Jack tore himself away from the animation and began to plow through the Compendium one page at a time. He'd never learned to speed read, but he could scan text at a decent pace. He set three key words as targets: Lilitougue, Gefreda, and infernal.

About a quarter of the way through he came upon an otherwise blank page that announced:


THE

SEVEN

INFERNALS

Jack fanned through drawings of oddly shaped contraptions, each with a disturbingly organic look to its design. None of the first six even vaguely resembled the object floating in his apartment.

He hesitated to turn the last page. If it didn't show the Lilitongue… if Charlie had been wrong…

Jack took a breath, flipped the page, and exhaled in a rush when he saw the sketch of an irregular sphere with a dimple near its lower pole.

"Got it!"

Tom leaned away from the wheel and craned his neck to see. "You found it? What's it say?"

Jack pushed him back. "Watch the road. I'll read it to you."

"'The seventh and final Infernal is the Escapement Infernal. Known as the Lilitongue, fashioned by the wizard Gefreda during the final century of the First Age.'"

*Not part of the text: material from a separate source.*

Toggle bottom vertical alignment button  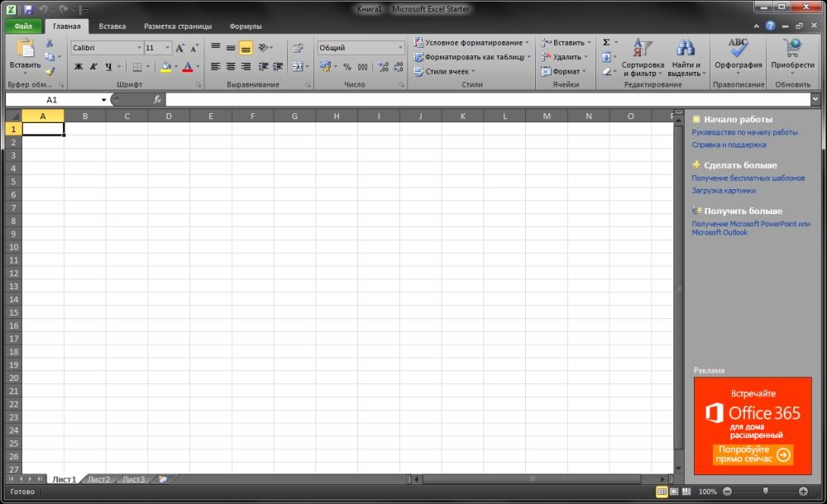[x=246, y=48]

"Wizard?" Tom said. "We're talking about wizards? What is this, Dungeons and Dragons? And what the hell's the First Age?"

"Haven't a clue. But maybe we'll find out if you can shut up for two minutes and let me finish."

"Okay, okay. Go ahead."

"'In that time Gefreda became encircled in his castle by his enemies with no hope of escape. And so he created the Lilitongue and was never again seen, by neither friend nor enemy.'

" 'For that man vexed upon all sides, who would wish to elude his enemies and leave them helpless, yet has not the courage or mayhap the means to exercise the ultimate option, that man has but to depress the Lilitongue's dimple and he will acquire the Stain'."

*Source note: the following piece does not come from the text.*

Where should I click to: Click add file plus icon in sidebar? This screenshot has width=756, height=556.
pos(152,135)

"'After the appearance of the Stain, he who is marked shall have eighty-three hours to organize his affairs. Throughout that time the Stain shall spread, gradually encircling his body. When the two ends are united, completing a circuit of his flesh, he shall be removed from his troubles and transported to a faraway place, forever beyond his enemies' reach. He must bid farewell to those people and all things he holds dear, for such shall forever remain beyond the reach of the Stained.'"

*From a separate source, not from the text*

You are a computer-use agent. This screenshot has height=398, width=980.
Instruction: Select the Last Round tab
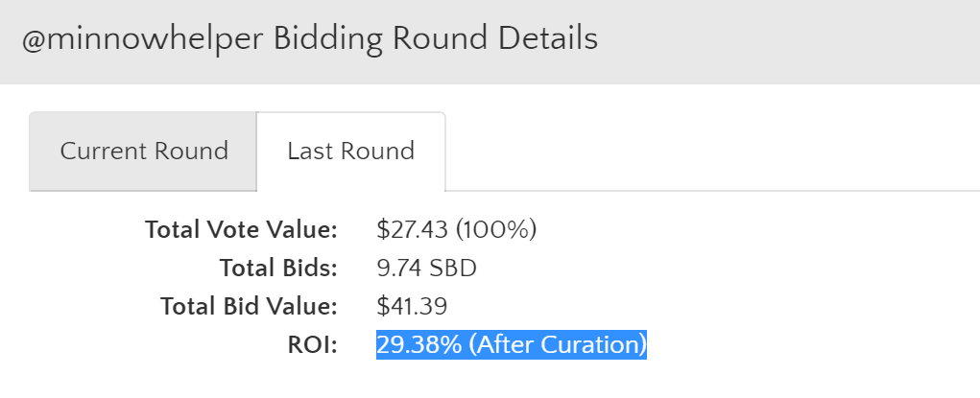click(350, 152)
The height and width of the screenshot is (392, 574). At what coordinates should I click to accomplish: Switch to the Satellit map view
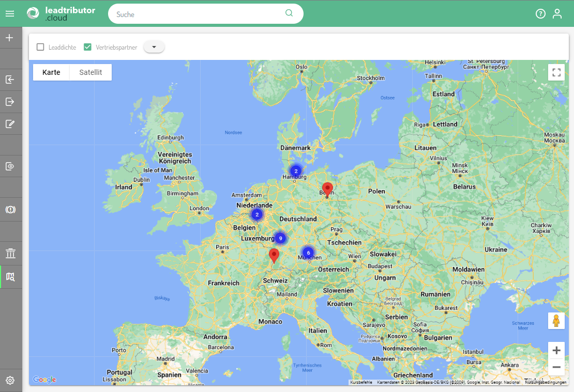[90, 72]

"'Mark you well before depressing the dimple of the Lilitongue: Once acquired, the Stain may not be shednot by cleansing, not even by flaying the Stained skin. Nor may it be given to another.'"

" 'When its task is complete, the Lilitongue shall return to its place of fashioning.'"

The text stopped above an infinity symbol two inches from the bottom of the page.

Jack flipped and found blank white space. The opposing sheet sported a picture of a double-bladed sword.

Where's the rest of it?

He pushed the book flat, looking for signs that a page had been torn out, but found no trace.

"That's it?" Tom said.

Jack nodded, then lowered the book and stared through the window.

Tom groaned. "Damn!"

Jack couldn't tell if Tom was bemoaning Vicky's fate or cursing the fact that she'd usurped his means of escape.

He reread the piece, searching for a loophole, a way out for Vicky, but…

Once acquired, the Stain may not be shednot by cleansing, not even by flaying the Stained skin. Nor may it be given to another.

He could see only one way to interpret that: Vicky was in deep, irreversible danger.

Tom said, "I heard something about a 'faraway place.' Where do you think that means?"

"Someplace you don't come back from."

The Otherness maybe. He and Dad had had a brush with some of its inhabitants in Florida. The thought of Vicky in a place like that… unbearable.

Eighty-three hours… why that number? Sounded like a prime, but so what?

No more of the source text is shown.